Tuesday, October 16, 2012

Graphene Tunnel Barrier





 It turns out that graphene makes an ideal tunnel barrier for establishing spin states and the resultant architecture for memory. Step by step we are reinventing solid state chips onto graphene and will end up with far superior hardware.

This is a revolution that just keeps on giving us rapid advances.

As I have posted before, all imagined technologies are already with us or simply happening.

What is lagging is their adoption and acceptance although that is a logistical problem been overcome.

Graphene tunnel barrier makes its debut

Oct 8, 2012 


Yet another use for the wonder material graphene



Researchers in the US have found yet another use for the "wonder material" graphene. Instead of exploiting the material's exceptional ability as an electrical conductor, the team has found a way to use graphene as an extremely thin "tunnel barrier" to conduction. The team says that this new application is particularly suited to developing spintronics – a relatively new technology that exploits the spin of an electron as well as its charge.

Graphene is a sheet of carbon just one atom thick and ever since the material was first isolated in 2004, researchers have been trying to create electronics devices that make use of its unique properties. Most of this effort has focused on how electrons flow in the plane of the sheet – which can behave both as a conductor and semiconductor. But now Berry Jonker and colleagues at the US Naval Research Laboratory (NRL) have shown that graphene can serve as an excellent tunnel barrier when current is directed perpendicular to the plane of carbon atoms. The spin polarization of the current is also preserved by the tunnel barrier, a finding that could have important implications for spintronics.

Low-energy switching

The spin of an electron can point in an "up" or "down" direction and this property could be used to store and process information in spintronics devices. Circuits that employ a spin current – electrons with opposite spins moving in opposite directions – could, in principle, be smaller and more efficient than conventional electronic circuits that rely on switching charge alone. This is because switching spins from up to down can be done using very little energy.

Spintronics devices are typically made from ferromagnetic materials and semiconductors. Ferromagnetic metals, such as iron or permalloy, have intrinsically spin-polarized electron populations – that is, different numbers of up-spin and down-spin electrons – and thus make ideal contacts for injecting spins into a semiconductor. However, ferromagnets and semiconductors have a large conductivity mismatch, so spin is injected via a tunnel barrier – an electrically insulating barrier through which electrons tunnel quantum mechanically. The problem is that the oxide barriers normally employed as tunnel barriers introduce defects into the system and have resistances that are too high – factors that adversely affect device performance.
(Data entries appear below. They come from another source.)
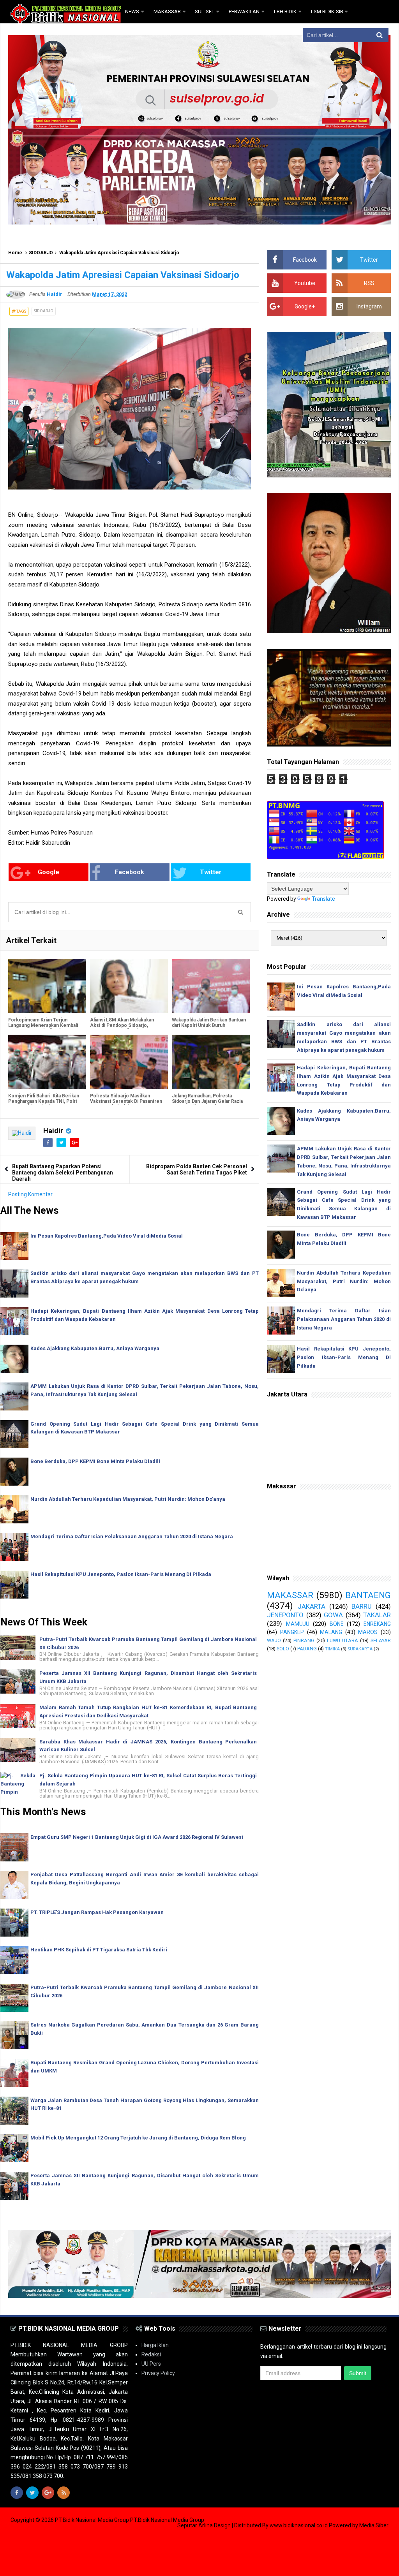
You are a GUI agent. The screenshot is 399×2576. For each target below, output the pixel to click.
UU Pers (151, 2364)
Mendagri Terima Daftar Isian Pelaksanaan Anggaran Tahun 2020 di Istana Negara (131, 1536)
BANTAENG (368, 1595)
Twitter (211, 872)
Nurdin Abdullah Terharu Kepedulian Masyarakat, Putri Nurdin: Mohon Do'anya (127, 1499)
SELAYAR (381, 1640)
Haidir (53, 1131)
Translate (323, 899)
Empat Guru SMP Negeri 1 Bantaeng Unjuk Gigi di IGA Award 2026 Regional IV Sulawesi (136, 1837)
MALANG (331, 1632)
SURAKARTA (360, 1649)
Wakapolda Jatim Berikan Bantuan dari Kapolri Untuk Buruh (209, 1022)
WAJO (274, 1640)
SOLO (283, 1649)
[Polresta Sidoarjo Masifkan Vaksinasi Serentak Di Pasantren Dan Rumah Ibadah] (129, 1062)
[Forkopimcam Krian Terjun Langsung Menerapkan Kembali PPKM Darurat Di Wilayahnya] (47, 986)
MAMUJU (297, 1624)
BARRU (361, 1606)
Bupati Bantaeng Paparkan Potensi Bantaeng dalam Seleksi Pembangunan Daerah (62, 1172)
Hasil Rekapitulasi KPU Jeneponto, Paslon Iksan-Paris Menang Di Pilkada (120, 1574)
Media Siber (373, 2525)
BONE (337, 1624)
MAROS (368, 1632)
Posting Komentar (30, 1194)
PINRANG (303, 1640)
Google (48, 872)
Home (15, 252)
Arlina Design (214, 2525)
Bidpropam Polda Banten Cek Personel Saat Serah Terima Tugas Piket (196, 1169)
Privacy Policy (158, 2373)
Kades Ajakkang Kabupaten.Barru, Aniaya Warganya (94, 1348)
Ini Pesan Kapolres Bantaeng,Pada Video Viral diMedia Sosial (106, 1236)
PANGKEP (292, 1632)
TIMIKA (332, 1649)
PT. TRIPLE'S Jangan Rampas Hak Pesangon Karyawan (97, 1912)
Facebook (129, 872)
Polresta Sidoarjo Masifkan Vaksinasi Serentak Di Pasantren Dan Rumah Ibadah (126, 1101)
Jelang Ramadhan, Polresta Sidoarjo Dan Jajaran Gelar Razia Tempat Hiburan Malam (207, 1101)
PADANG (307, 1649)
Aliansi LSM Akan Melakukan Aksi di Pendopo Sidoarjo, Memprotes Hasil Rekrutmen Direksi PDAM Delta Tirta (122, 1028)
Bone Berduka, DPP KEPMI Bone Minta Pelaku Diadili (95, 1461)
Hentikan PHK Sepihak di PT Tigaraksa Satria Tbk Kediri (98, 1950)
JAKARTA (311, 1606)
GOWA (333, 1615)
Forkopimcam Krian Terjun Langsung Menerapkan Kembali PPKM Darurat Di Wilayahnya (43, 1025)
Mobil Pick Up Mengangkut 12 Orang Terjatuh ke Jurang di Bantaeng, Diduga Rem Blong (138, 2138)
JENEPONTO (285, 1615)
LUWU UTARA (342, 1640)
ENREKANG (377, 1624)
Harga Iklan (155, 2345)
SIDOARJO (41, 252)
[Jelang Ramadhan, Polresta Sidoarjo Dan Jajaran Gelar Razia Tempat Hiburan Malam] (211, 1062)
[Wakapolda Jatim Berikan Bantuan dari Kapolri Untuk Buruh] (211, 986)
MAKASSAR (290, 1595)
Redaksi (151, 2354)
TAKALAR (377, 1615)
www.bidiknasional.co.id (299, 2525)
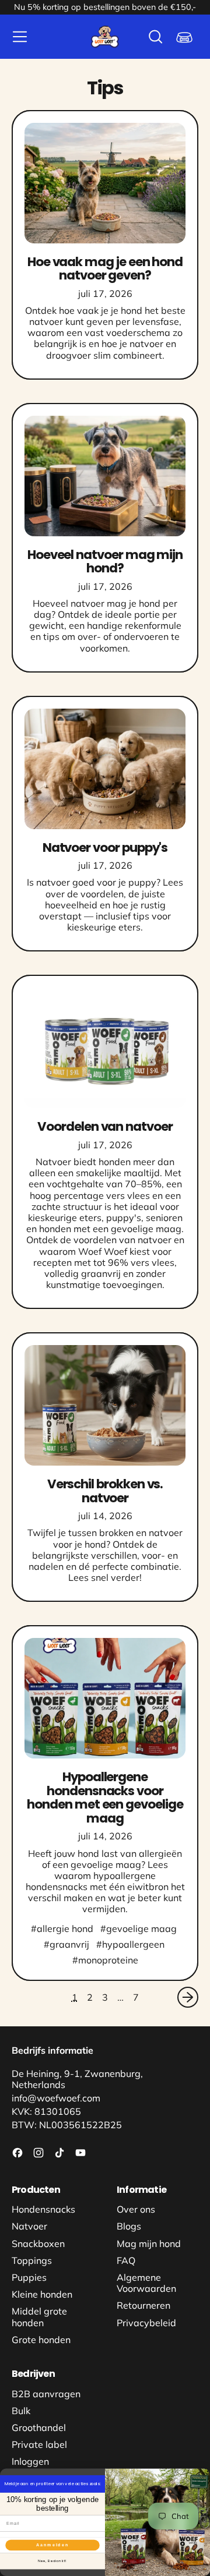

Enter the graphene tunnel barrier

To overcome this problem, Jonker and colleagues decided to employ single-layer graphene as the tunnel barrier, because the material is defect resistant, chemically inert and stable. These properties can be exploited to make low-resistance graphene spin contacts that are compatible with both the ferromagnetic metal and semiconductor.

The researchers began by mechanically transferring graphene grown by chemical vapour deposition onto hydrogen-passivated silicon surfaces. They achieved this by floating the graphene on the surface of water and bringing the silicon substrate up from below. This common technique ensures that there is no oxide layer between the silicon surface and the graphene. The team then injected electron spins from a ferromagnetic nickel–iron alloy into the silicon via the graphene tunnel barrier. The voltage arising from the resulting spin polarization in the silicon was then measured using the Hanle effect, a method that is routinely employed by spintronics scientists.

Beyond Moore's law

"Our discovery clears an important hurdle to the development of future semiconductor spintronics devices – that is, devices that rely on manipulating the electron's spin rather than just its charge for low-power, high-speed information processing beyond the traditional size scaling of Moore's law," Jonker says. "These results identify a new route to making low-resistance-area spin-polarized contacts, which are key for semiconductor spintronics devices that rely on two-terminal magnetoresistance, including spin-based transistors, logic and memory."

Using graphene in spintronics structures may provide much higher values of the tunnel spin polarization thanks to so-called spin-filtering effects that have been predicted for selected ferromagnetic metal/graphene structures, Jonker adds. "Such an increase would improve the performance of semiconductor spintronics devices by providing higher signal-to-noise ratios and corresponding operating speeds, so advancing the technological applications of silicon spintronics," he says.

The work, which was supported by programs at the NRL and the US Office of Naval Research, is reported in Nature Nanotechnology.